## Records supplied:
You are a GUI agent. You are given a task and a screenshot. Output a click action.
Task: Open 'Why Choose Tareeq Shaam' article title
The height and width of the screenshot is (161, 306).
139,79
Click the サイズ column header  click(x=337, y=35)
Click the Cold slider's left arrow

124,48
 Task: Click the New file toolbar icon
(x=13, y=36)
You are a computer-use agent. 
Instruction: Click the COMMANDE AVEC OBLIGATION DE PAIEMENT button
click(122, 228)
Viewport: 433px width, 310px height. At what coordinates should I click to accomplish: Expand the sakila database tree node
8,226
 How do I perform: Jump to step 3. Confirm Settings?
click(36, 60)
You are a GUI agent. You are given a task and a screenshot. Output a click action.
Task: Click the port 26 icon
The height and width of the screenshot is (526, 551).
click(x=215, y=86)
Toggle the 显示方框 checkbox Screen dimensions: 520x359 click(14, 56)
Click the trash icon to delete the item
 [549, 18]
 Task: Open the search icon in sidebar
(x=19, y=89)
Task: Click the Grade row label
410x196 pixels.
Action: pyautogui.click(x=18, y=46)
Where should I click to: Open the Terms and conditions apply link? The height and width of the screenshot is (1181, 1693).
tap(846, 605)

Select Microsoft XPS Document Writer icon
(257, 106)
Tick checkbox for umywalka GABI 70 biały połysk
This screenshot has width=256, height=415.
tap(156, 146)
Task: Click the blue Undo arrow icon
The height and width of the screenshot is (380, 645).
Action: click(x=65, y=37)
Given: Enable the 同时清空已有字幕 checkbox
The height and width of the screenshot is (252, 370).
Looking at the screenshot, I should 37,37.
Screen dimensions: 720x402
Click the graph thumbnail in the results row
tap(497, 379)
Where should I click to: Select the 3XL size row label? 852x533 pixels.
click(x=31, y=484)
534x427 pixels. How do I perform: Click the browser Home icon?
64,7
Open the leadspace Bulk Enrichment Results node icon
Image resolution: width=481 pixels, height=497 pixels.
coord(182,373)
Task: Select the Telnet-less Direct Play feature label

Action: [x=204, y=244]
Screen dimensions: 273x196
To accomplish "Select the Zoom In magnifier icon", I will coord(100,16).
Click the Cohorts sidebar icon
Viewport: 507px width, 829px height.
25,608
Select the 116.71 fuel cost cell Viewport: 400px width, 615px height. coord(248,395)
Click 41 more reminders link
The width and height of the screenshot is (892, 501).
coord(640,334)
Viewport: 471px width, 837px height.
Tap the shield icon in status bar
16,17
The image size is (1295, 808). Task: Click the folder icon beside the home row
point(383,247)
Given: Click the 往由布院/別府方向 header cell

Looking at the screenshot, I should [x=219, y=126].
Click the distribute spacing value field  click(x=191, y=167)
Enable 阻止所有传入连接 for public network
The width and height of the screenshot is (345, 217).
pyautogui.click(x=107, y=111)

## The task:
All entries should be given again precisely as they appear above.

## Your solution:
You are a GUI agent. You are given a task and a screenshot. Output a click action.
Task: Open 'Why Choose Tareeq Shaam' article title
The height and width of the screenshot is (161, 306).
139,79
Click the サイズ column header  click(x=337, y=35)
Click the Cold slider's left arrow

124,48
 Task: Click the New file toolbar icon
(x=13, y=36)
You are a computer-use agent. 
Instruction: Click the COMMANDE AVEC OBLIGATION DE PAIEMENT button
click(122, 228)
Viewport: 433px width, 310px height. At what coordinates should I click to accomplish: Expand the sakila database tree node
8,226
 How do I perform: Jump to step 3. Confirm Settings?
click(36, 60)
You are a GUI agent. You are given a task and a screenshot. Output a click action.
Task: Click the port 26 icon
The height and width of the screenshot is (526, 551).
click(x=215, y=86)
Toggle the 显示方框 checkbox Screen dimensions: 520x359 click(14, 56)
Click the trash icon to delete the item
 [549, 18]
 Task: Open the search icon in sidebar
(x=19, y=89)
Task: Click the Grade row label
410x196 pixels.
Action: pyautogui.click(x=18, y=46)
Where should I click to: Open the Terms and conditions apply link? The height and width of the screenshot is (1181, 1693).
tap(846, 605)

Select Microsoft XPS Document Writer icon
(257, 106)
Tick checkbox for umywalka GABI 70 biały połysk
This screenshot has width=256, height=415.
tap(156, 146)
Task: Click the blue Undo arrow icon
The height and width of the screenshot is (380, 645).
Action: click(x=65, y=37)
Given: Enable the 同时清空已有字幕 checkbox
The height and width of the screenshot is (252, 370).
Looking at the screenshot, I should 37,37.
Screen dimensions: 720x402
Click the graph thumbnail in the results row
tap(497, 379)
Where should I click to: Select the 3XL size row label? 852x533 pixels.
click(x=31, y=484)
534x427 pixels. How do I perform: Click the browser Home icon?
64,7
Open the leadspace Bulk Enrichment Results node icon
Image resolution: width=481 pixels, height=497 pixels.
coord(182,373)
Task: Select the Telnet-less Direct Play feature label

Action: [x=204, y=244]
Screen dimensions: 273x196
To accomplish "Select the Zoom In magnifier icon", I will coord(100,16).
Click the Cohorts sidebar icon
Viewport: 507px width, 829px height.
25,608
Select the 116.71 fuel cost cell Viewport: 400px width, 615px height. coord(248,395)
Click 41 more reminders link
The width and height of the screenshot is (892, 501).
coord(640,334)
Viewport: 471px width, 837px height.
Tap the shield icon in status bar
16,17
The image size is (1295, 808). Task: Click the folder icon beside the home row
point(383,247)
Given: Click the 往由布院/別府方向 header cell

Looking at the screenshot, I should [x=219, y=126].
Click the distribute spacing value field  click(x=191, y=167)
Enable 阻止所有传入连接 for public network
The width and height of the screenshot is (345, 217).
pyautogui.click(x=107, y=111)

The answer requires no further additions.